To be sure, procurement is a vital component of any large company. It supports every department and employee in the company; it engages with every service provider the company does business with; it executes contracts that help manage the risk to the company; it commits sometimes significant financial obligations on behalf of the company; it leads supplier diversity programs; it has a holistic view of the spend of the company; and it has the ability to manage consumption. No other department has as much reach both internally and externally.
Yet, in most companies, procurement is not seen as the “go-to” department.A variety of challenges can dull its reputation, including the transactional nature or history of the group, the perception that it is bottleneck in the company, a lack of leadership or mission, a lack of technology and process investment, or the perception that procurement is simply a necessary evil (much like the legal department.)
However, fear not. You can turn these perceptions on their head. Work on building a few essential characteristics for your procurement group, and you will be well on your way to building the “go-to” department that you and others around the company want to be part of. Let’s discuss five of the key attributes that procurement groups must have to become a “go-to” impactful organization.
You must begin at the top - literally. The procurement group needs a strong leader who instills confidence and trust within the team and with the business, and who has strong relationship and communication skills plus business acumen. An effective procurement leader is not a “procurement person.” Rather, he or she is a sales and business leader who focuses on business objectives, leveraging procurement skills as a means to support them. The sales skills are important as s/he will have to build buy-in and engagement. A strong procurement leader needs a “service” mentality to develop a culture that enables the business units versus fostering the units’ perception of procurement as the company “police.” Because procurement is in constant evolution – moving from a startup group through varying levels of maturity – and is impacted by the company’s performance, the leader needs to demonstrate the flexibility and adaptability to develop people even as roles change. Having the right leader sets the tone for the procurement organization.Without this person the other attributes will be difficult to achieve.
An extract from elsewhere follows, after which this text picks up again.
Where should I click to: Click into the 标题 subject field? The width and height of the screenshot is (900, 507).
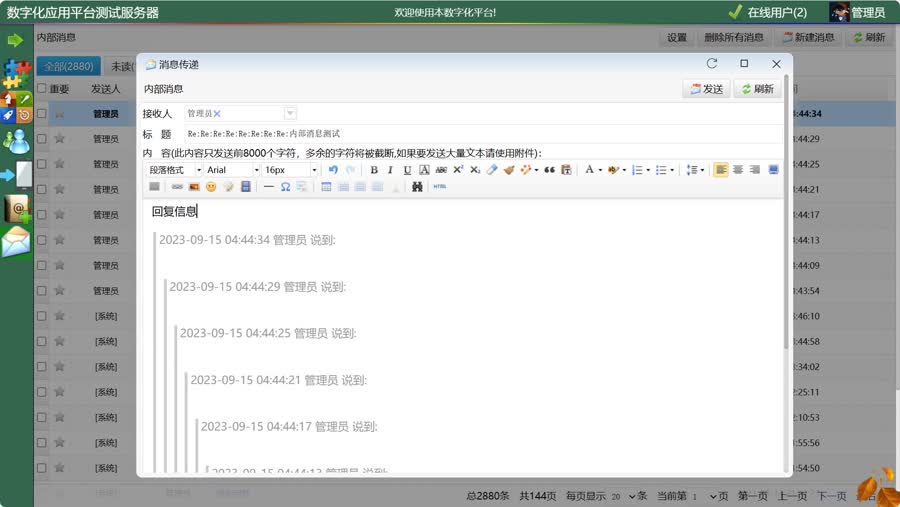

But a good captain can only go so far without a mission. A vibrant procurement organization needs a clear set of meaningful (and measurable) goals. The procurement team needs to know what it stands for, what it is trying to accomplish, and what to communicate to the business units and service providers. While the groups’ goals may include the standards of cost reduction and savings reported, more importantly, the goals need to align with the company’s larger imperatives and demonstrate how procurement enables the business units to deliver on the company’s mission.
Let’s face it: colleagues can be ho-hum about a group that is not visibly supported by leadership or engaged by its constituents. Procurement needs buttressing from the C-suite level. A consistent executive message that declares procurement as a core resource for achieving the business imperatives will go a long way to build confidence from all realms of the enterprise. Business unit executives need to invite procurement to business unit meetings agendas and to participate in department planning sessions. Executive level support provides a credible platform for procurement to demonstrate its value and, therefore, build buy-in from the business.
Meanwhile, people on the inside need to be empowered, too. While team goals are essential, motivated individuals want to own their outcomes and be recognized for their contributions. Well-developed roles and activities will give procurement team members a sense of ownership of their actions and the outcomes they generate. People are attracted to jobs where they can be in charge of their decisions and their relationships; and the business units want to work with people who are empowered to solve their problems. Of course, goals for individual employees will need to align with the procurement group’s goals to drive the appropriate team actions.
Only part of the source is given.